Folha - E se as prefeituras ganharem?
Murgel -
Difícil. Acho que vai prevalecer o bom senso. Alguns Estados norte-americanos já aprovaram leis que impedem as prefeituras de mover ações contra a indústria de armas. Essas coisas atrapalham a economia do país. A última parece piada: recentemente entraram com uma ação contra fabricantes de escovas de dentes. Estão dizendo que se a escova não for usada corretamente pode prejudicar a gengiva e os dentes.

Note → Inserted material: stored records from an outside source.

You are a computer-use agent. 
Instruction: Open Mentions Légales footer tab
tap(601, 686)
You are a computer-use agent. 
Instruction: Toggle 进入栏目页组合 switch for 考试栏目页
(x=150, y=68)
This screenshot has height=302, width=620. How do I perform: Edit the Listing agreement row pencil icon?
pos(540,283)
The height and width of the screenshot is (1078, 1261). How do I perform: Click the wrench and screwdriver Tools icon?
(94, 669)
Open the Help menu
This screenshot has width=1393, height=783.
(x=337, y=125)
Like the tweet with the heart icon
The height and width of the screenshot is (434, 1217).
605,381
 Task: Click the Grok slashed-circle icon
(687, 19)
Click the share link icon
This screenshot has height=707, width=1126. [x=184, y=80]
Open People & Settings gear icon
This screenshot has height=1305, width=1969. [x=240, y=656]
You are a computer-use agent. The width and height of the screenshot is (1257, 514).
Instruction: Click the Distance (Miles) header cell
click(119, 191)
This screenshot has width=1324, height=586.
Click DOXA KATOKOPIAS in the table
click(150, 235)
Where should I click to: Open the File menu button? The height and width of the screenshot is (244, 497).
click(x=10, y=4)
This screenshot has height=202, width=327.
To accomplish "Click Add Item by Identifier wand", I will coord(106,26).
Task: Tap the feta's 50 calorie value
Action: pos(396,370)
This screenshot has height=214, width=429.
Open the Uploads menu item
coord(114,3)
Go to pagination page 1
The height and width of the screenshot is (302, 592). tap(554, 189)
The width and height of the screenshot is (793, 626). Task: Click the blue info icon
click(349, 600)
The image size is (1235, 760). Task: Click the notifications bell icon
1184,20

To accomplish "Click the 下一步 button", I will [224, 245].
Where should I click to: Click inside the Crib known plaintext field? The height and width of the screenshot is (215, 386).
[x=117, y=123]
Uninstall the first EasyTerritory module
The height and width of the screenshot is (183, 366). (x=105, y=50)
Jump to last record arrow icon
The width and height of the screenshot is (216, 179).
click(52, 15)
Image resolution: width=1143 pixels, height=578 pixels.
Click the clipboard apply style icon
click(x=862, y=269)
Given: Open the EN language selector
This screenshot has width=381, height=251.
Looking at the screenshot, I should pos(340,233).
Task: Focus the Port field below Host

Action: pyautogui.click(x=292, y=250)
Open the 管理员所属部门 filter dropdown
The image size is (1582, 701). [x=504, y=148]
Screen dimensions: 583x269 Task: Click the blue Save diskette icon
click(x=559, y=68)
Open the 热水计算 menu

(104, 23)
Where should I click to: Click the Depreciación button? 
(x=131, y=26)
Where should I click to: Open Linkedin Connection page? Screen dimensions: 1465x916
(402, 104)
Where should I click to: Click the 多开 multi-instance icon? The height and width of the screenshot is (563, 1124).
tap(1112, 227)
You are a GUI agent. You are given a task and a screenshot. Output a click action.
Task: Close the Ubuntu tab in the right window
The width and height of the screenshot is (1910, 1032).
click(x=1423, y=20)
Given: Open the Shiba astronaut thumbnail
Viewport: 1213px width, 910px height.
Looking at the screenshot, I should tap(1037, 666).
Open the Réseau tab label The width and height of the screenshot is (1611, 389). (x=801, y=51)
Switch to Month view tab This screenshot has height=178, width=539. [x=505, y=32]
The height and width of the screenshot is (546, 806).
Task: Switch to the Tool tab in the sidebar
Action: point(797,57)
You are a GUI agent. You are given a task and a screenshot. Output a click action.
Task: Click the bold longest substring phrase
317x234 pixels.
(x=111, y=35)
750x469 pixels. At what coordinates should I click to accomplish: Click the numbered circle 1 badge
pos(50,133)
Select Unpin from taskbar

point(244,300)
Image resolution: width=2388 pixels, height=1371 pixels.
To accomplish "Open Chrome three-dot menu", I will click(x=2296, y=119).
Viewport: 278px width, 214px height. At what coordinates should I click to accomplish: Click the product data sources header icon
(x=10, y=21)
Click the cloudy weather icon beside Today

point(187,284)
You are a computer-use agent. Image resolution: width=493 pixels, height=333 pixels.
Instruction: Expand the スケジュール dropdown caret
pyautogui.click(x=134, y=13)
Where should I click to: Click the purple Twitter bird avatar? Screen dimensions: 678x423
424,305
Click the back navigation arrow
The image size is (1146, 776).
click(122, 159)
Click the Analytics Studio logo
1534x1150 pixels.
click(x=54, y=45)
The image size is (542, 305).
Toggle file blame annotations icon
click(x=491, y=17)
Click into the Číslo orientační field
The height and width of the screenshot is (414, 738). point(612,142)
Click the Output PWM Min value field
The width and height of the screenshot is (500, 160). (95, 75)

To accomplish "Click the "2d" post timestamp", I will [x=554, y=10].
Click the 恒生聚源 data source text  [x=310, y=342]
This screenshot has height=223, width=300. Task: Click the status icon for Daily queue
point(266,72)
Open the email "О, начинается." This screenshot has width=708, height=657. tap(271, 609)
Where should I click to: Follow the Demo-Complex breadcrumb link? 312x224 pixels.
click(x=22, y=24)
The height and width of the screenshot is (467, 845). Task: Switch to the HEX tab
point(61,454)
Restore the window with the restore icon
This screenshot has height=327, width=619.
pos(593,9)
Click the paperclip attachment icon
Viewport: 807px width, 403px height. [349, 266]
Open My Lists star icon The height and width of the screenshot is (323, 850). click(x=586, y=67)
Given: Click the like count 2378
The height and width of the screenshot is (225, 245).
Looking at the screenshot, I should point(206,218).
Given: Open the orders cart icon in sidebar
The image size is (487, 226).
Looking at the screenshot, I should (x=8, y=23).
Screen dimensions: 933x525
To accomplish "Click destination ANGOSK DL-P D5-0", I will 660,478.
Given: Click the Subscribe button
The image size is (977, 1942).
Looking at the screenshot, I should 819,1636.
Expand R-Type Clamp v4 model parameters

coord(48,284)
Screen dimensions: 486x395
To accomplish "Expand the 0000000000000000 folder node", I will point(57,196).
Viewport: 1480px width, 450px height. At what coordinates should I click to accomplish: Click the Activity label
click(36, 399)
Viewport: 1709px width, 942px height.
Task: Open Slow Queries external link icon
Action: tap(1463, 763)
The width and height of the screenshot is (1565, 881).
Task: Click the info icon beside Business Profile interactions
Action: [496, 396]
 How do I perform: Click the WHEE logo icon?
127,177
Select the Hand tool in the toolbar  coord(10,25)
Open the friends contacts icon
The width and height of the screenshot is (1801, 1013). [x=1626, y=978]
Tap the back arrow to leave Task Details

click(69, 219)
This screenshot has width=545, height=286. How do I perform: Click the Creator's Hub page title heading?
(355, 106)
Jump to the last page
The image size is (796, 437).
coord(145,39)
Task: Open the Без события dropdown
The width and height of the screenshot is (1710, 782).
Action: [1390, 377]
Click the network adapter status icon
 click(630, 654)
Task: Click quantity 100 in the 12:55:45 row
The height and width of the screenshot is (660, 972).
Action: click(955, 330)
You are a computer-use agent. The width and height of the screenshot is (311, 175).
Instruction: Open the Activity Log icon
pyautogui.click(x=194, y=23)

Folha - Proibir a venda de armas não seria uma maneira de mudar a mentalidade das pessoas, o modo como a sociedade encara a violência?
Murgel -
Acho que não. Olhe o que acontece na Inglaterra, por exemplo. Há cerca de cinco anos foi aprovada uma lei que proíbe o uso de armas. Mesmo assim, nos últimos cinco anos os assaltos à mão armada cresceram 117%. Na Austrália, país que há dois anos não permite armas, o mesmo delito aumentou 39%. O Japão tem números estarrecedores. Lá, no ano passado, mais de 32 mil pessoas cometeram suicídio. E no Japão não se vende armas. Estou querendo mostrar que não é a livre circulação de armas que estimula a violência.

Folha - Existe um estudo da ONU (Organização das Nações Unidas) que mostra o contrário. Segundo esse trabalho, o índice de homicídios por arma de fogo é mais alto nos países em que a legislação sobre o assunto é mais liberal.
Murgel -
Esse estudo da ONU é enganoso. Nos Estados Unidos, país mais liberal em relação às armas, a criminalidade está diminuindo. São dados do Departamento de Estado norte-americano. Esse estudo da ONU não é meritório, como também não merecem crédito outras estatísticas que têm sido apresentadas por aí.

Folha - Quais?
Murgel -
Pessoas que apóiam o projeto de desarmamento do governo têm divulgado uma dessas estatísticas. Ela diz que 15 em cada 16 pessoas que usam arma de fogo para se defender morrem ou são feridas. É um dado completamente falso. Não dá para medir uma coisa dessas, até porque pessoas que já usaram revólver para se defender e escaparam dos marginais nem sempre vão à delegacia avisar o que aconteceu.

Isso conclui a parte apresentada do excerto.